SUPPLIED RECORDS
• • • •
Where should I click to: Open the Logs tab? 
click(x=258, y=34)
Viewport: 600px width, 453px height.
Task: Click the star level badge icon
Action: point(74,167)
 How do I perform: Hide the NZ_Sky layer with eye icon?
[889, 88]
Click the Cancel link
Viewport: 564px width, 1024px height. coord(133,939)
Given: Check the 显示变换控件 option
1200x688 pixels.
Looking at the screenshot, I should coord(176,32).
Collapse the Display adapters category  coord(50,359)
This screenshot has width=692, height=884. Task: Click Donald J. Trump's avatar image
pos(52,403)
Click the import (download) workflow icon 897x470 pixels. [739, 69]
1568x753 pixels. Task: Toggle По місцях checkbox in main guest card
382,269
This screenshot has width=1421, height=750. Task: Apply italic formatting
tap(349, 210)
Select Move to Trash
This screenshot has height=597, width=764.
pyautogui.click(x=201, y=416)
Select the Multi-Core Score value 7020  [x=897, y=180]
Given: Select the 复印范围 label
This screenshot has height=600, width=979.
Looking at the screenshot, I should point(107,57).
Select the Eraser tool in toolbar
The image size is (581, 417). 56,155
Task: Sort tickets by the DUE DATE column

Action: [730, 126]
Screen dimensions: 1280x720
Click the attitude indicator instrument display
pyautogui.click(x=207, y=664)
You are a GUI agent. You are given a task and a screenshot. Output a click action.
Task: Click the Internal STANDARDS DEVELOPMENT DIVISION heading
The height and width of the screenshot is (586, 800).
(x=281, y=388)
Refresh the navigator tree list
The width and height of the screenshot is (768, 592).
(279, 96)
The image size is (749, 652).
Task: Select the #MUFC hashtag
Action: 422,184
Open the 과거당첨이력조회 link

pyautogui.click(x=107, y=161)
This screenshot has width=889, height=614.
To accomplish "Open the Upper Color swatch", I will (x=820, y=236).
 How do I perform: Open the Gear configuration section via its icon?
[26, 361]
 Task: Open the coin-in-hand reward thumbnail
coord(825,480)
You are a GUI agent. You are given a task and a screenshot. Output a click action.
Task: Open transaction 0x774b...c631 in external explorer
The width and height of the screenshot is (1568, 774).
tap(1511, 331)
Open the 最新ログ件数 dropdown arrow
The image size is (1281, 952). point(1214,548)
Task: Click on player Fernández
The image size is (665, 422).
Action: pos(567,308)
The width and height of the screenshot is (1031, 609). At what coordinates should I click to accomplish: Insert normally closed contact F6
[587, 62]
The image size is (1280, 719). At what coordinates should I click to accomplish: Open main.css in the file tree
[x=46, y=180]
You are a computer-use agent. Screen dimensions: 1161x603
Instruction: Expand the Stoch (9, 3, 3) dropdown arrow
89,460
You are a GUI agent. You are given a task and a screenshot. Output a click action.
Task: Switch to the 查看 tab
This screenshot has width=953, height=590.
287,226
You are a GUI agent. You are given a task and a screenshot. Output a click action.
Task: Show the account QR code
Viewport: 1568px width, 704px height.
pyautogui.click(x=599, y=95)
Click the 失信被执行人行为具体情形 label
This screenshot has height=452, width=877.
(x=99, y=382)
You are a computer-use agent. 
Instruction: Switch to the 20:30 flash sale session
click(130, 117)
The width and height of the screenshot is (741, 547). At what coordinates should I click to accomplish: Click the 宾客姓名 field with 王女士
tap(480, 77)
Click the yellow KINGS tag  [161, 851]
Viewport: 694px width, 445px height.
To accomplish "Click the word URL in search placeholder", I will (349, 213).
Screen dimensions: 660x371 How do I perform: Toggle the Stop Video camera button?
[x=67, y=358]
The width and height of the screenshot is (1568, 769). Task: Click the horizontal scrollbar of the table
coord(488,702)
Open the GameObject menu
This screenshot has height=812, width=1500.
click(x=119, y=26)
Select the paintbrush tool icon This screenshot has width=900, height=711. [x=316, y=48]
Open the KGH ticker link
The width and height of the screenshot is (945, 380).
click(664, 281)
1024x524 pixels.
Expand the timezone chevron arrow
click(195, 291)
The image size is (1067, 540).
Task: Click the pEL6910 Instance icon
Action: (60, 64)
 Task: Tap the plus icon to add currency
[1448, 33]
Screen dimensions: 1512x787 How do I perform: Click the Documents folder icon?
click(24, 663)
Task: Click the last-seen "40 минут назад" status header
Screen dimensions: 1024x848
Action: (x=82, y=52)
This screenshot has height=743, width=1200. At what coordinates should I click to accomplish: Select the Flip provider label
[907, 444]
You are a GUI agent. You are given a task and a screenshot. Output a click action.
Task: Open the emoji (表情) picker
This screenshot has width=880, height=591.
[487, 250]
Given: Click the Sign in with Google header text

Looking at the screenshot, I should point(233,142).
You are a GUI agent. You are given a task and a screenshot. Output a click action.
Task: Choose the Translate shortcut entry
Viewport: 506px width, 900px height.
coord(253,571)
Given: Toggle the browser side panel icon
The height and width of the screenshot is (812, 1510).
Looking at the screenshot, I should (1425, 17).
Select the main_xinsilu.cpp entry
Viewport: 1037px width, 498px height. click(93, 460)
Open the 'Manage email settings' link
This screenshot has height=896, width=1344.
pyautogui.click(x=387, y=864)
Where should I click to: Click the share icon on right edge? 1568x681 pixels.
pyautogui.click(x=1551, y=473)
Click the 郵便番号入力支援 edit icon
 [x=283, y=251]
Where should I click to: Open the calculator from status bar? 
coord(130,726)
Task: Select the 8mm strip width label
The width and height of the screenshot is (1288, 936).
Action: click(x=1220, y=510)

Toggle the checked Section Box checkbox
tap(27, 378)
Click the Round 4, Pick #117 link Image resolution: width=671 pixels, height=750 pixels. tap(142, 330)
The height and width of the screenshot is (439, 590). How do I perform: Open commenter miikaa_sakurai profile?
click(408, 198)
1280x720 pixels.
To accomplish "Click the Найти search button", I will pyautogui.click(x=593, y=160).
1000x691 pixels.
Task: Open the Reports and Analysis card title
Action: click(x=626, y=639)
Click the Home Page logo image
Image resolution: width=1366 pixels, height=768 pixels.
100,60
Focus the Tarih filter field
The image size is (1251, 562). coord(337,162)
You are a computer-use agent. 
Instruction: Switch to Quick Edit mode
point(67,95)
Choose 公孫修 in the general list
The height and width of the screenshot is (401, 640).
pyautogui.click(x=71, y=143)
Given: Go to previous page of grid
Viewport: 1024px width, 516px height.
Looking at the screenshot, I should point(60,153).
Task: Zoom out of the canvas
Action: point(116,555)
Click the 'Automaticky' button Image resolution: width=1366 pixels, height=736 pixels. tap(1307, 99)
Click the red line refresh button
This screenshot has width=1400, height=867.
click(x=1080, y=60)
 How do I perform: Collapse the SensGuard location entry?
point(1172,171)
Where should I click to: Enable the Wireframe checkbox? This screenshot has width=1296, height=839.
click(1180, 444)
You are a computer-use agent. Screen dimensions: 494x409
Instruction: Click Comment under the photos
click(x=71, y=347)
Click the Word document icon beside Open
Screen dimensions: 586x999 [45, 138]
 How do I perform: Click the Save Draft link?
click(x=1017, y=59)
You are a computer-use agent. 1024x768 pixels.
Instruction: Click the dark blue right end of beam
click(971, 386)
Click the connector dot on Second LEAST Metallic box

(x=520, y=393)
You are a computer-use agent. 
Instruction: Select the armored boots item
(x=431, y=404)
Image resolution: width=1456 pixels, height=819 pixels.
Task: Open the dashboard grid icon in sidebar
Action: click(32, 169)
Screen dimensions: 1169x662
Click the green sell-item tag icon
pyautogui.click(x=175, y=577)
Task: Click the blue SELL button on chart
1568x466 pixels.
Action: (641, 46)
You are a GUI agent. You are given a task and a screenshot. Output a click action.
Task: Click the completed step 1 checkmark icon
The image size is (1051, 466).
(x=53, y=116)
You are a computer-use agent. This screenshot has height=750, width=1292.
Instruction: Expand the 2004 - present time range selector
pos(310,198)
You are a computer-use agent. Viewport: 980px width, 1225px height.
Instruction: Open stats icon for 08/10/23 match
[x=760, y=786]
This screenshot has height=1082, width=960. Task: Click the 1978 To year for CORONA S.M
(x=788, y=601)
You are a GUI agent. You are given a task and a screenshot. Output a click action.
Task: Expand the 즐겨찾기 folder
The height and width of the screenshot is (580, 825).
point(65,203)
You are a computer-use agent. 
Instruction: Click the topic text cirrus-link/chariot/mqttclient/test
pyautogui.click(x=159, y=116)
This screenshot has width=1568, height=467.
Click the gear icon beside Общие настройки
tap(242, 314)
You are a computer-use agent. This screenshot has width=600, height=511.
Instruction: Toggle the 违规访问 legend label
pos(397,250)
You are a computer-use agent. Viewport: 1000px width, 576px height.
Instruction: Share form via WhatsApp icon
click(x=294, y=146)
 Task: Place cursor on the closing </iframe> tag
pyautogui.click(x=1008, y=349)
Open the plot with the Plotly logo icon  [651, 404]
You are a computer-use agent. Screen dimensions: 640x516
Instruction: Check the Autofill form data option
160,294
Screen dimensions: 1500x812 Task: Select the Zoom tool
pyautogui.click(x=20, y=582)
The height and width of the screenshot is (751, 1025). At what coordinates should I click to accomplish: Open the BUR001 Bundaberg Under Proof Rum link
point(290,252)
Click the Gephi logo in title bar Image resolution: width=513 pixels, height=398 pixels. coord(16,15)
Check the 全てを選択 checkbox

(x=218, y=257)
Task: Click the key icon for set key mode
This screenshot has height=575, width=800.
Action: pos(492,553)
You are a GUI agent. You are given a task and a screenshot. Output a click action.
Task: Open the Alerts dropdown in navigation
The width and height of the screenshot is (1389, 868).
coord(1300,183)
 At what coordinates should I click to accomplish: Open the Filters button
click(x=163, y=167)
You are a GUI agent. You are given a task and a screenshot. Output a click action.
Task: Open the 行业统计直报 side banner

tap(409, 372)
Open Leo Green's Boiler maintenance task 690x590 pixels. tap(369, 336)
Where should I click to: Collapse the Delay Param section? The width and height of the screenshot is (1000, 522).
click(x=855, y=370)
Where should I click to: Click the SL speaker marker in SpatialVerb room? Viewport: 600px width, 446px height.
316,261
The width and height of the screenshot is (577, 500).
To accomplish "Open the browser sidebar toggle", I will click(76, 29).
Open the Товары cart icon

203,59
• • • •
WORK REQUEST
Using the entries shown above, reproduce verbatim the lines from the line bearing "The width and height of the screenshot is (1568, 769)." to the line bearing "Given: Toggle the browser side panel icon", inclusive.

WRITTEN ANSWER
The width and height of the screenshot is (1568, 769). Task: Click the horizontal scrollbar of the table
coord(488,702)
Open the GameObject menu
This screenshot has height=812, width=1500.
click(x=119, y=26)
Select the paintbrush tool icon This screenshot has width=900, height=711. [x=316, y=48]
Open the KGH ticker link
The width and height of the screenshot is (945, 380).
click(664, 281)
1024x524 pixels.
Expand the timezone chevron arrow
click(195, 291)
The image size is (1067, 540).
Task: Click the pEL6910 Instance icon
Action: (60, 64)
 Task: Tap the plus icon to add currency
[1448, 33]
Screen dimensions: 1512x787 How do I perform: Click the Documents folder icon?
click(24, 663)
Task: Click the last-seen "40 минут назад" status header
Screen dimensions: 1024x848
Action: (x=82, y=52)
This screenshot has height=743, width=1200. At what coordinates should I click to accomplish: Select the Flip provider label
[907, 444]
You are a GUI agent. You are given a task and a screenshot. Output a click action.
Task: Open the emoji (表情) picker
This screenshot has width=880, height=591.
[487, 250]
Given: Click the Sign in with Google header text

Looking at the screenshot, I should point(233,142).
You are a GUI agent. You are given a task and a screenshot. Output a click action.
Task: Choose the Translate shortcut entry
Viewport: 506px width, 900px height.
coord(253,571)
Given: Toggle the browser side panel icon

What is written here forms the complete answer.